Attached to a text message – “It’s here!” – was a photo of a brand new Pisten Bully 100, delivered to Mt. Van Hoevenberg in Lake Placid, N.Y., in November 2012. That was one of several improvements that came to Van Ho, the home of the 1980 Winter Olympics.
Known as “Van Ho,” the 50-plus-kilometer nordic area and nearby sliding track is operated by the Olympic Regional Development Authority (ORDA). After the 1980 Olympics, New York state created ORDA to manage all of its Olympic venues, including Lake Placid’s Olympic Center and speed-skating oval, the jumping complex, Olympic Training Center, and the alpine-ski areas, Whiteface, Belleayre and Gore.
To get the Pisten Bully out, Van Ho maintenance crews rebuilt some bridges to support the weight of the new groomer.
In the summer of 2012, ORDA also remodeled its cross-country lodge. On one side, walls were removed to create more usable space. Paneled with blond wood, the new space relieves crowding on busy days. Last but not least, if you’re a master blaster with a toddler in tow – there’s a new baby changing station in the men’s room. Equal rights have made it to Van Ho.

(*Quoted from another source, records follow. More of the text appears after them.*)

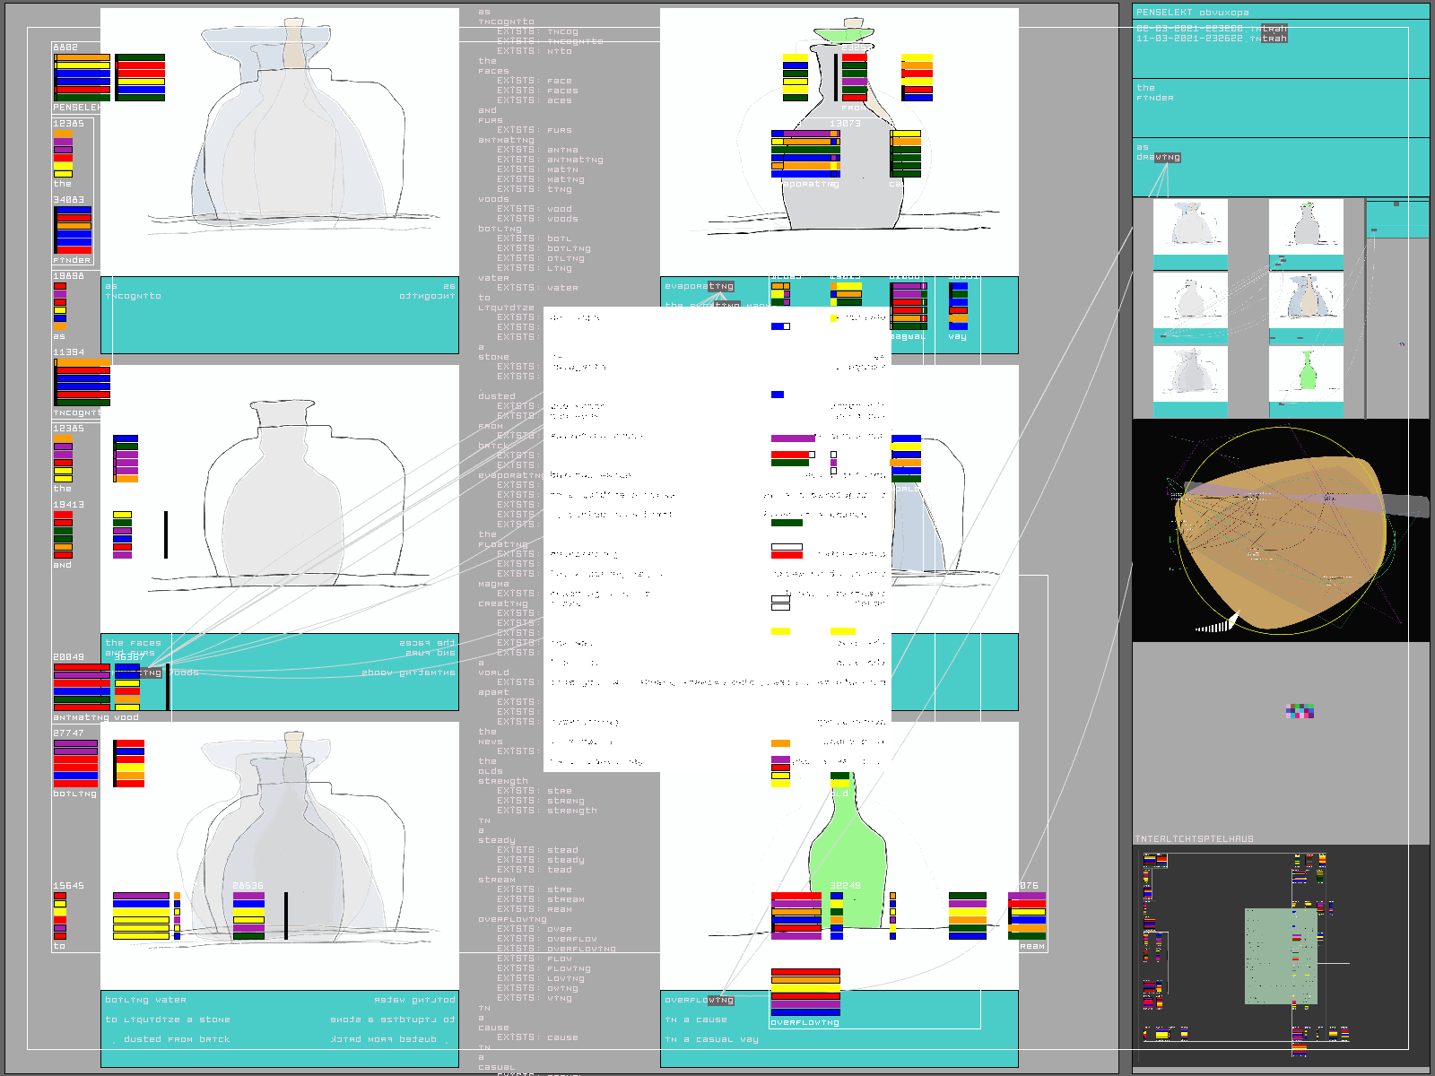Click the 15645 'to' color block column
Image resolution: width=1435 pixels, height=1076 pixels.
[x=59, y=915]
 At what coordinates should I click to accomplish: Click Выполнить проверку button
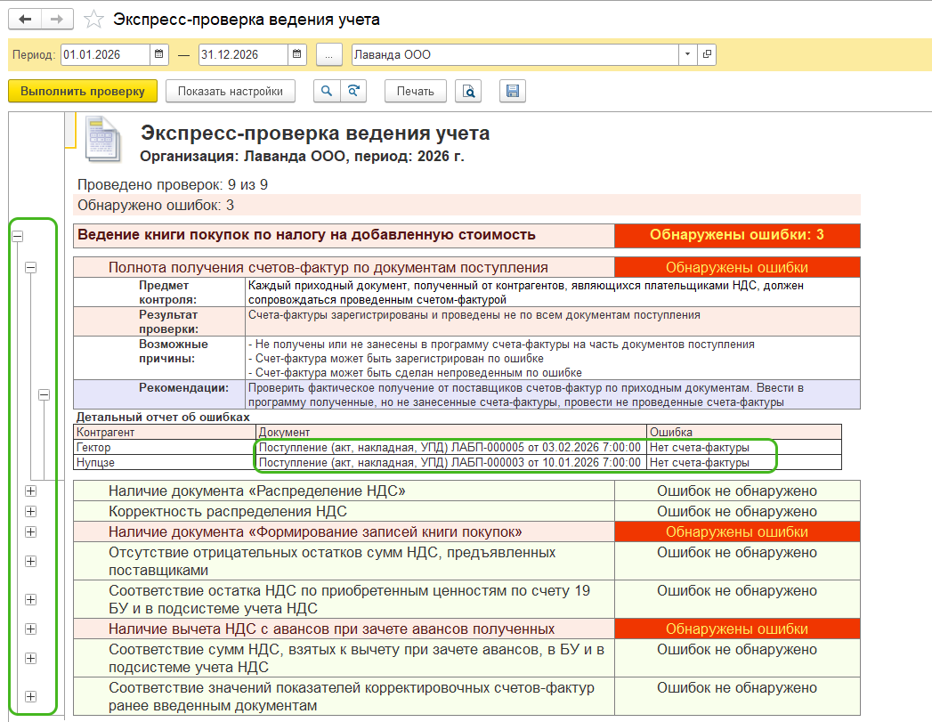[x=82, y=91]
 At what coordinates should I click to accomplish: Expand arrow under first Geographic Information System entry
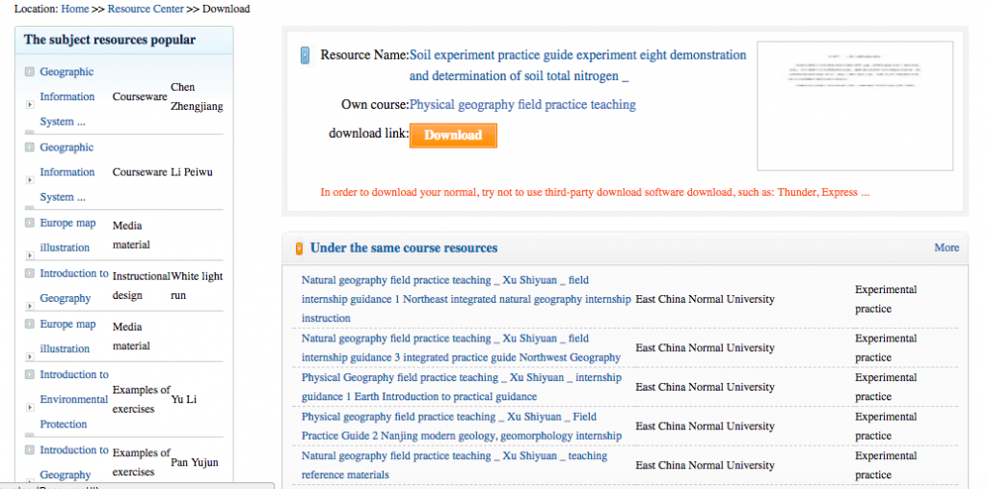[x=30, y=104]
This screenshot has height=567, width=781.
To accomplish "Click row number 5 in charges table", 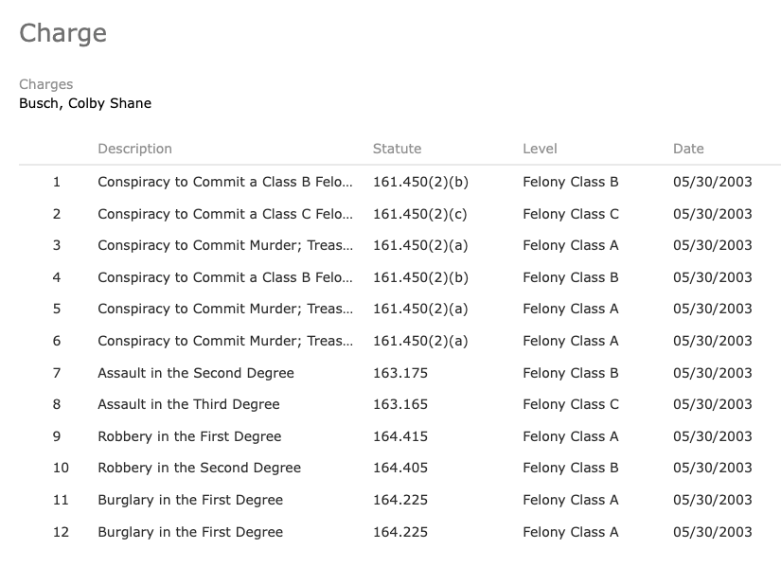I will (57, 309).
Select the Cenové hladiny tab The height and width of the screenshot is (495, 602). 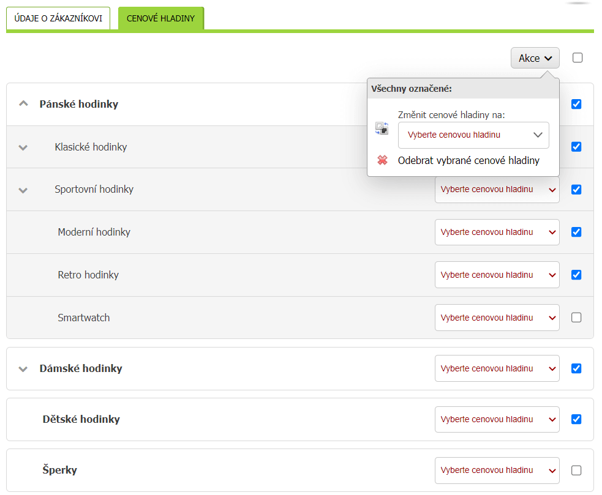(x=161, y=18)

This past spring, ORDA Communications Manager Jon Lundin outlined some of the criteria for the authority’s annual planning. One doesn’t just cut a six-figure check for a snow cat. According to Lundin, ORDA assesses its needs during the winter and makes final plans in the spring.
“Purchase of grooming equipment depends on availability of snow cat and timing of funding,” Lundin wrote in an email. “[It] could take 8-10 months or could be quicker depending on both variables.”
Larger capital improvements have a longer timeline. For example, “[Alpine] ski lifts have to do with preliminary engineering, market variables such as number of lifts being installed in North America (availability of materials based on that) and funding,” Lundin wrote. “Eighteen months is a good and fair barometer” of the time it takes to put in a ski lift.
This year, ORDA made additional improvements to its cross-country lodge, expanding the lounge area into the former wax rooms for more public seating. The wax rooms are now in the New York Ski Educational Foundation (NYSEF) changing building behind the lodge, and the NYSEF team moved into the timing building, ORDA’s Olympic Sports Complex program coordinator Rebecca Dayton explained.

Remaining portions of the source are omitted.